Abnormal morphology and subcortical projections to the medial geniculate in an animal model of autism.

Abstract

Auditory dysfunction, including hypersensitivity and tinnitus, is a common symptom of autism spectrum disorder (ASD). Prenatal exposure to the antiseizure medication valproic acid (VPA) significantly increases the risk of ASD in humans and similar exposure is utilized as an animal model of ASD in rodents. Animals exposed to VPA in utero have abnormal activity in their auditory cortex in response to sounds, fewer neurons, abnormal neuronal morphology, reduced expression of calcium-binding proteins, and reduced ascending projections to the central nucleus of the inferior colliculus.

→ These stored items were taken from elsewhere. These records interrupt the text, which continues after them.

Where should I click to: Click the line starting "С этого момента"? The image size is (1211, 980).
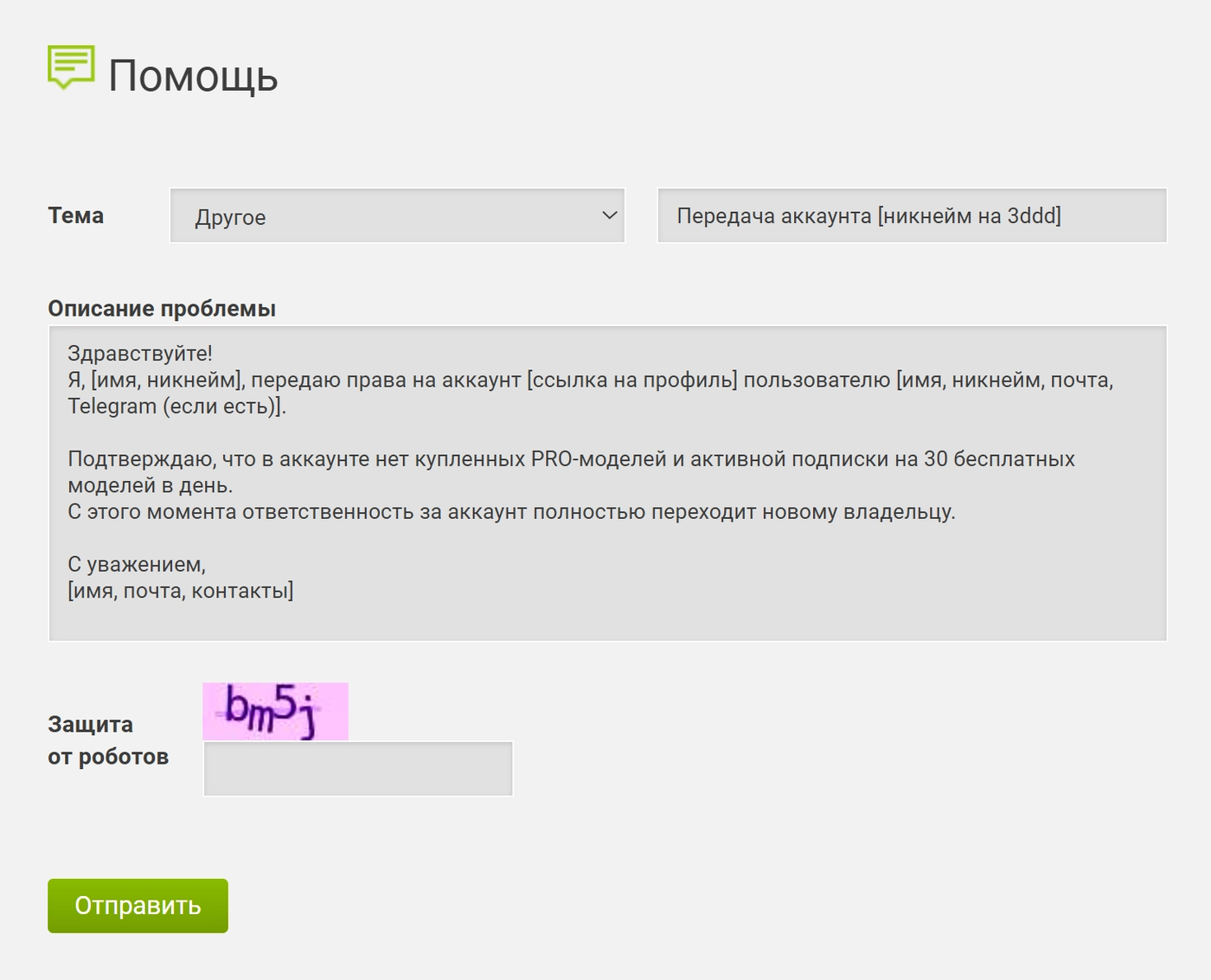[510, 512]
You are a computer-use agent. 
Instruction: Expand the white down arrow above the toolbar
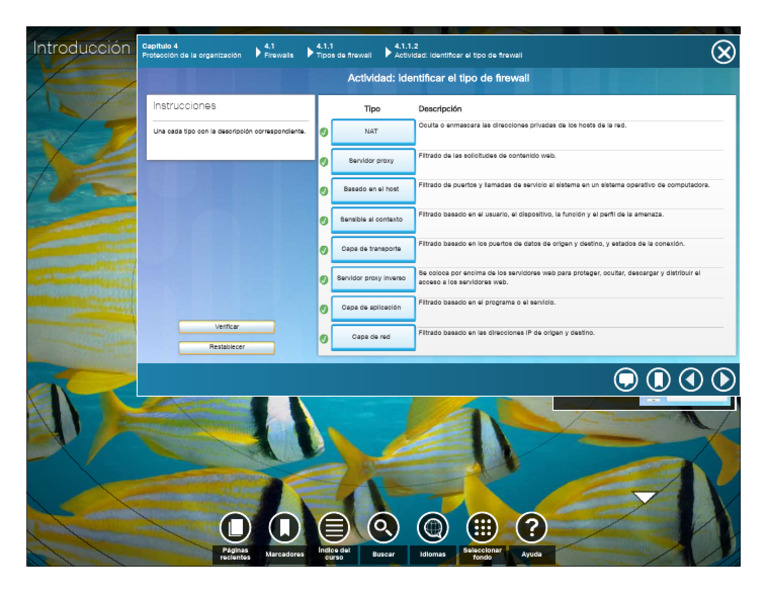(x=645, y=497)
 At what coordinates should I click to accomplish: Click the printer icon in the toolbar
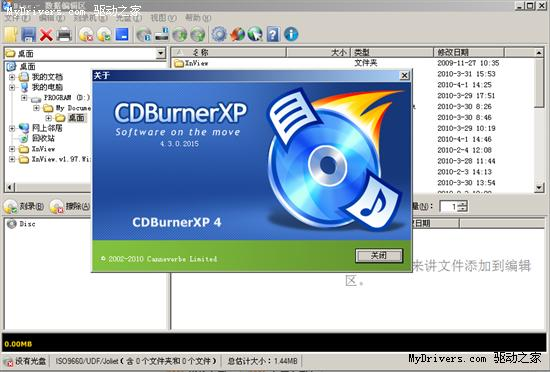point(64,35)

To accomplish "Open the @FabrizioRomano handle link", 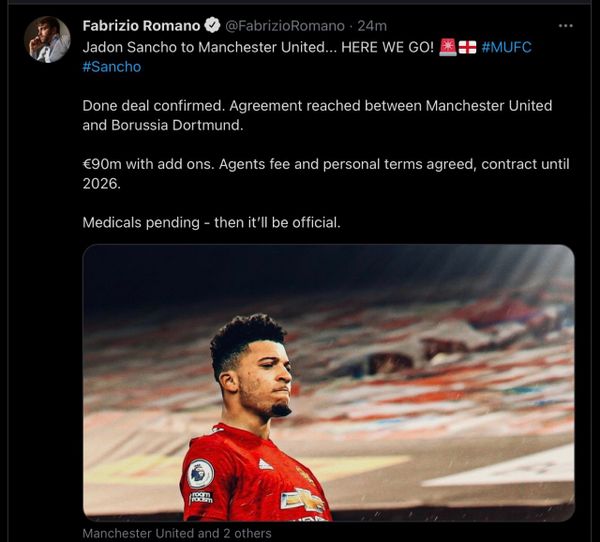I will point(285,26).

Unfortunately, these previous studies of central auditory circuits neglect the medial geniculate (MG), which serves as an important auditory relay from the midbrain to the auditory cortex. Here, we examine the structure and connectivity of the medial geniculate (MG) in rats prenatally exposed to VPA. Our results indicate that VPA exposure results in significantly smaller and fewer neurons in the ventral and medial nuclei of the MG. Furthermore, injections of the retrograde tract tracer fluorogold (FG) in the MG result in significantly fewer FG+ neurons in the inferior colliculus, superior olivary complex, and ventral cochlear nucleus. Together, we interpret these findings to indicate that VPA exposure results in hypoplasia throughout the auditory circuits and that VPA has a differential impact on some long-range axonal projections from brainstem centers to the thalamus. Together, our findings support the widespread impact of VPA on neurons and sensory circuits in the developing brain.